Of course this is not an introvert vs extrovert thing. Extroverts can screw this up to. But people who rub people the wrong way, people who don't get along, or people who don't know how to communicate are going to fail in these regards. Life will be harder. Work will be less fulfilling.

Is Introversion a weakness in LIFE? No.
Is Introversion a weakness in MEDICINE? Yes.

Now, you can say, "I dont care, I am who I am." Fine. People think Im an arrogant *******. I accept that. Hell, maybe I am. I am not willing to change. Because, in order to change that perception, I have to behave differently. When stressed, I would revert to me, and then people would see me as duplicitous, which is worse than arrogant *******. Also, I have reconciled that the qualities of my personality have outshined the problems it creates. Ive tweaked it enough so that if you get short interactions at the wrong time, you get arrogant *******... but work with me long enough and the better qualities come out.

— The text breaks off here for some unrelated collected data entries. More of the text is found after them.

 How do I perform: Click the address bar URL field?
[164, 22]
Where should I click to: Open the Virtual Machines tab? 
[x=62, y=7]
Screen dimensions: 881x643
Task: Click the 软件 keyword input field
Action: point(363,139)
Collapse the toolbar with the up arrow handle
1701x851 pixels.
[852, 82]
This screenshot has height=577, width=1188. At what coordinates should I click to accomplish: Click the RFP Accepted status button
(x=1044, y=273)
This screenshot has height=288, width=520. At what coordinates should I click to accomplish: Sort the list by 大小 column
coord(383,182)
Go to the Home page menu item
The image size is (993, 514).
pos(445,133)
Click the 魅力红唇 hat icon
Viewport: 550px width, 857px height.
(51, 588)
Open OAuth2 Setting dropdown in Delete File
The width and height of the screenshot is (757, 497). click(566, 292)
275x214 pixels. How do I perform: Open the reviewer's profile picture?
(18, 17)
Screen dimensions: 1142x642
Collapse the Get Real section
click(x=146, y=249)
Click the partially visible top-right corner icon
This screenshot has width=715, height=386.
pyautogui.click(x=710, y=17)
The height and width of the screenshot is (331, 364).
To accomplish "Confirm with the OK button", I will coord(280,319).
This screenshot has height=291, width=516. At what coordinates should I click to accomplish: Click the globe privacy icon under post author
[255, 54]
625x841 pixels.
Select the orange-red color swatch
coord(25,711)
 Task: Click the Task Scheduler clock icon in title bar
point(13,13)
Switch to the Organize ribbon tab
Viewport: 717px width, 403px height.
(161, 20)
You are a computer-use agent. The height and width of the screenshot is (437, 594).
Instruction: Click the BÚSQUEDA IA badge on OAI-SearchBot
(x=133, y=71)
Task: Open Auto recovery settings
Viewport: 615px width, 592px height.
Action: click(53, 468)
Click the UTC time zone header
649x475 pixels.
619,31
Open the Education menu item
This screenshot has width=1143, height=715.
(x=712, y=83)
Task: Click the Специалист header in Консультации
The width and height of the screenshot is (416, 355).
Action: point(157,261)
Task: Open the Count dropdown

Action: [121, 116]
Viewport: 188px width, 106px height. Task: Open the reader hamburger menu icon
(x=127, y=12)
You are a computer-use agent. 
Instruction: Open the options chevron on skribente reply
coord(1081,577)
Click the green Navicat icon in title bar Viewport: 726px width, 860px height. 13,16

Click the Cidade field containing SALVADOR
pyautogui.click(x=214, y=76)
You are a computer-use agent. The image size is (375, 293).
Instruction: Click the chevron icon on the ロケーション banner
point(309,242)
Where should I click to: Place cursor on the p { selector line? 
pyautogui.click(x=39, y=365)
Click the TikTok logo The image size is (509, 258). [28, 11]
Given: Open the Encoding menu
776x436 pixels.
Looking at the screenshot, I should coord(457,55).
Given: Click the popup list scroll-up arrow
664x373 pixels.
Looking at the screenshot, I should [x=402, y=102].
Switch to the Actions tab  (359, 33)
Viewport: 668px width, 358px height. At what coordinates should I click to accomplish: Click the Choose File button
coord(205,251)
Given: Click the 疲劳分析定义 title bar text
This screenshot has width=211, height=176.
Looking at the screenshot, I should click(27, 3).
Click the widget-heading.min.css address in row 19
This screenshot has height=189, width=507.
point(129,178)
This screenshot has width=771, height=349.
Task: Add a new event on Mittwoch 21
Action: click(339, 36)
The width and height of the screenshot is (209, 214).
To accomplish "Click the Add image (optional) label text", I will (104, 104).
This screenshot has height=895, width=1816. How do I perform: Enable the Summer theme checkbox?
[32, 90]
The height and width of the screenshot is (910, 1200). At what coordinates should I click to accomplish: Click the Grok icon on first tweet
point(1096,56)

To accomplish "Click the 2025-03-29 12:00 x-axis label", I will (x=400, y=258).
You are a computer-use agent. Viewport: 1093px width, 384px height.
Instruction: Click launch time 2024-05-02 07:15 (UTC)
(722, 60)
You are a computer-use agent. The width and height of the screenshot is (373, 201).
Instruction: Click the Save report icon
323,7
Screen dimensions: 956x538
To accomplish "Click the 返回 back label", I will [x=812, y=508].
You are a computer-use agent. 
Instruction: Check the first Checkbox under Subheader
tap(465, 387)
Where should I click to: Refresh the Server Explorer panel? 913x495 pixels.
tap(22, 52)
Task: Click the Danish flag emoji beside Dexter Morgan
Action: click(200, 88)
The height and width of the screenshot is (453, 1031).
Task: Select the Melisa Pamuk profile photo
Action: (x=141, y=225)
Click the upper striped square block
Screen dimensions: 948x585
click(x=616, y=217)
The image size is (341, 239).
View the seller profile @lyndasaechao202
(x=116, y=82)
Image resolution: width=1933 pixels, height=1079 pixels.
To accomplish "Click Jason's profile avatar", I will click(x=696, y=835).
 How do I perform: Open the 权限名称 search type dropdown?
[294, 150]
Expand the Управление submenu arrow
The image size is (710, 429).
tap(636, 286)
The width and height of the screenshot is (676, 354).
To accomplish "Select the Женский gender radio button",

You can say the same thing. Either accept that introversion does poorly on a team of doctors or change. Accept the weaker evals, accept the failures in communication, accept that people will look down on you, or change. The bottom line is that you control one thing: you. Trying to alter perceptions of other people isn't going to work. Especially when those perceptions fall in balance with the qualities that make a better physician.

Remember this: people don't get sued because of medical mismanagement, but because patients don't like them. People don't get positions because they are more qualified, but because they fit in better. That's life. God's rules (or whatever cosmic powerhouse you choose to beleive or not believe in). You can't change them, but you sure as hell can play by them, and get ahead.